Ателей, закончив разводить огонь, спокойно сидел, наблюдая за дождем снаружи. Дождь внезапно усилился, стал на удивление сильным. Вода стекала внутрь и вниз, пропадая в нижнем пределе с журчанием, как будто где-то в пещере была река, ведущая к сердцу горы, но никто не знал, где она заканчивается.

– Сегодня на море ясная погода? – вдруг спокойным тоном спросил Ателей.

Алиса на секунду опешила и ответила едва уловимым, как капельки дождя, голосом:

– Очень ясная.

Глава 29

Человек с фасеточными глазами III

Мужчина пытается встать, но боль заставляет его сесть обратно. Затем он широко зевает, то ли от горя, то ли от какого-то другого чувства. Как будто мир людей стал для него слишком скучным и он предпочел бы никогда не просыпаться от сна.

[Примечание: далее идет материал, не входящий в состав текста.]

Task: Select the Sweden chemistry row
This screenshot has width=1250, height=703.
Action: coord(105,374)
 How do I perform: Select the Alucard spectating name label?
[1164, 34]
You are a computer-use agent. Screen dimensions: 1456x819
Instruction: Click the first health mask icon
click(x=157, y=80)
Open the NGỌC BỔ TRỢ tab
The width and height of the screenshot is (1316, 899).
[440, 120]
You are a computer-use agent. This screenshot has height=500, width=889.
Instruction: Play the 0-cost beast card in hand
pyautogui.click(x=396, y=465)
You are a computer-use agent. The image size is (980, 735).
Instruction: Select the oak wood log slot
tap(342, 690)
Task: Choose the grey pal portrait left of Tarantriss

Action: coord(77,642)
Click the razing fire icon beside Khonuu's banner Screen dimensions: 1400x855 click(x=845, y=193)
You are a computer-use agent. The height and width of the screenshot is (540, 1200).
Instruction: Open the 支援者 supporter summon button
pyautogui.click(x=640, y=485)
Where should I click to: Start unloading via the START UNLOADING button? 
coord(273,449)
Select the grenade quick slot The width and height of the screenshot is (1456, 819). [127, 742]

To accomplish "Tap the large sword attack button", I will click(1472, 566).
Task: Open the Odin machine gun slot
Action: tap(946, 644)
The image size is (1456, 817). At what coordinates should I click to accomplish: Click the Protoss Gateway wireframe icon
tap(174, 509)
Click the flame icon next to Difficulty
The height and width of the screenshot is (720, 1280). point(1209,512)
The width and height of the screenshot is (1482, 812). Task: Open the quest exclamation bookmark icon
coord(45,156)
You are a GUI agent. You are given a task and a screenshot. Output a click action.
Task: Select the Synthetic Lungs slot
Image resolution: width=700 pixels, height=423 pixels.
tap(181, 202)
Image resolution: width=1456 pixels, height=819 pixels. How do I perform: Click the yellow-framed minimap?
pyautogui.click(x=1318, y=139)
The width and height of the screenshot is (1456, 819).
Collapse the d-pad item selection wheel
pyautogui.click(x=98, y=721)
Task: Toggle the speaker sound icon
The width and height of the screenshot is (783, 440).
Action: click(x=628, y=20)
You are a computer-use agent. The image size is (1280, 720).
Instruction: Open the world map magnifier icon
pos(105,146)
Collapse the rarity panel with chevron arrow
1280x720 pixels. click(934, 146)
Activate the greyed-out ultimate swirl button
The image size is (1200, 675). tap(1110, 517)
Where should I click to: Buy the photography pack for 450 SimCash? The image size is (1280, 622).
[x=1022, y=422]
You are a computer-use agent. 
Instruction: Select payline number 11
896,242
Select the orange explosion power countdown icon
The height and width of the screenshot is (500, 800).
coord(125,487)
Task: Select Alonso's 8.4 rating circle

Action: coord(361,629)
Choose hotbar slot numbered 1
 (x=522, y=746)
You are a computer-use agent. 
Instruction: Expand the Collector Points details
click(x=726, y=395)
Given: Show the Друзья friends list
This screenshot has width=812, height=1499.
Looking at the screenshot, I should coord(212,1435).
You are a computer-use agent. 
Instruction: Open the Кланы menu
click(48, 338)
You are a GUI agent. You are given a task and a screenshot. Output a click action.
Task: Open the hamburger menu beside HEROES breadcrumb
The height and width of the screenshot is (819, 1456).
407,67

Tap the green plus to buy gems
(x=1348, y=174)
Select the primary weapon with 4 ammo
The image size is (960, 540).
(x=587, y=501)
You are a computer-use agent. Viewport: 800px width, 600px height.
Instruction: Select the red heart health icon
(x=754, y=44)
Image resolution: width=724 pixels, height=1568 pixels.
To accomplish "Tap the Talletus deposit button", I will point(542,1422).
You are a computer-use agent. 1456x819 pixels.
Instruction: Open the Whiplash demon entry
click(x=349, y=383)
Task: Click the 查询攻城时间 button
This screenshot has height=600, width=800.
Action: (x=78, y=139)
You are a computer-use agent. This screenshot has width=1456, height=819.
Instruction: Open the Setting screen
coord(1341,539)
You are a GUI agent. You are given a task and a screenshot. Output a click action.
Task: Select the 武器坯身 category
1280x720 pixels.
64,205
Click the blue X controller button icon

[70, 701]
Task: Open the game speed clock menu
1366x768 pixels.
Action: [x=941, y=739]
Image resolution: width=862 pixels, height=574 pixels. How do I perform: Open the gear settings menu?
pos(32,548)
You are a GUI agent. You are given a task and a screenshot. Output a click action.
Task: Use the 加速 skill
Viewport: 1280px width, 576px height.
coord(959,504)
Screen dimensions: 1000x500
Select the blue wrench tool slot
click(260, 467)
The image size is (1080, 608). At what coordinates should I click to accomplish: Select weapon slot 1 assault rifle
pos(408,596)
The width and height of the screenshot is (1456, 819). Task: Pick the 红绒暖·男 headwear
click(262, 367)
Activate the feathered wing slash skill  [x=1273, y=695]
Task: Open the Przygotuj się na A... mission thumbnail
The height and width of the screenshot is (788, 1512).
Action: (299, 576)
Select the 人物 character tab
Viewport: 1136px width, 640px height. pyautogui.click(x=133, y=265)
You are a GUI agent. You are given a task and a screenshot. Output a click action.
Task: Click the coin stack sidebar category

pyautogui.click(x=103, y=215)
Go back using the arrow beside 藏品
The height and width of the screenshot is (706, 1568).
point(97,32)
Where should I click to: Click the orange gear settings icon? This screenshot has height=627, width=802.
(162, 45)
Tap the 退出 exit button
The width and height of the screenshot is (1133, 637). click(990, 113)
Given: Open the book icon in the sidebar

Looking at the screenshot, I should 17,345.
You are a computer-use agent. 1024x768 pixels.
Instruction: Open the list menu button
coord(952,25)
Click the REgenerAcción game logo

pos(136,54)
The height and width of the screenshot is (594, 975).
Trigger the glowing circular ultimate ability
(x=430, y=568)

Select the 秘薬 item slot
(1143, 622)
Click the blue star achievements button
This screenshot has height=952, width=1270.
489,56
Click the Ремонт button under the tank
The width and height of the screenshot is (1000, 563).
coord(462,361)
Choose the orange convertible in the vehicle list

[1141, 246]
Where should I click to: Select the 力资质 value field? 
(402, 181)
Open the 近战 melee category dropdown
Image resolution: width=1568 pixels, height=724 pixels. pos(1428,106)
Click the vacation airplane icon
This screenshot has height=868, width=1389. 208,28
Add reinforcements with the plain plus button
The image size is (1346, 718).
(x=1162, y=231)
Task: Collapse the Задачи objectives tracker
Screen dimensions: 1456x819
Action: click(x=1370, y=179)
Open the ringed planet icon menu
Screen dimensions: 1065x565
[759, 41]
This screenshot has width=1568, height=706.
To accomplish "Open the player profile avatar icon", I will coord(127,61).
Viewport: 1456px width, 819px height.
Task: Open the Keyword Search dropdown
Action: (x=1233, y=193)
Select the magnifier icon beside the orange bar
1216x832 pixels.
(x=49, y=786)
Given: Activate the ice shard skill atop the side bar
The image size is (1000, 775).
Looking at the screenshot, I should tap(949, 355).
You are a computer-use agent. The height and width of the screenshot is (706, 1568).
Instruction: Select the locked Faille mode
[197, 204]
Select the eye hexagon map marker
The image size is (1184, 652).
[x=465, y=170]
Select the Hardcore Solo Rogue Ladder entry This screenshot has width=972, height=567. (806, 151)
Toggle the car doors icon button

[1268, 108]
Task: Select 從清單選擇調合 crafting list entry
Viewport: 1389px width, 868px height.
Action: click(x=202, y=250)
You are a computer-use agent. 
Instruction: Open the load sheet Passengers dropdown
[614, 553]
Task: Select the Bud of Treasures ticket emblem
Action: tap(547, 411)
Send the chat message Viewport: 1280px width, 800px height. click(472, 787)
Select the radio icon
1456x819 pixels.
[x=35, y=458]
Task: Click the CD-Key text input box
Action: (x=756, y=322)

После зевка мужчина с удивлением обнаруживает, что боль несколько утихла. Он перестает подавлять желание зевнуть, и зевки приходят один за другим, как будто выстраиваются в очередь, ожидая, когда мужчина выпустит их. Меньше чем за минуту он зевает в общей сложности тринадцать раз.

– Не так больно, как представлял себе, да?

Мужчина знает, что большинство костей в его теле уже сломаны, что это сложный перелом, который никогда не удастся склеить. У него в жизни много раз бывали серьезные переломы, и он знает, каково это, как будто это чувство навсегда запечтлелось в его памяти. Но на этот раз он почему-то не чувствует никакой боли.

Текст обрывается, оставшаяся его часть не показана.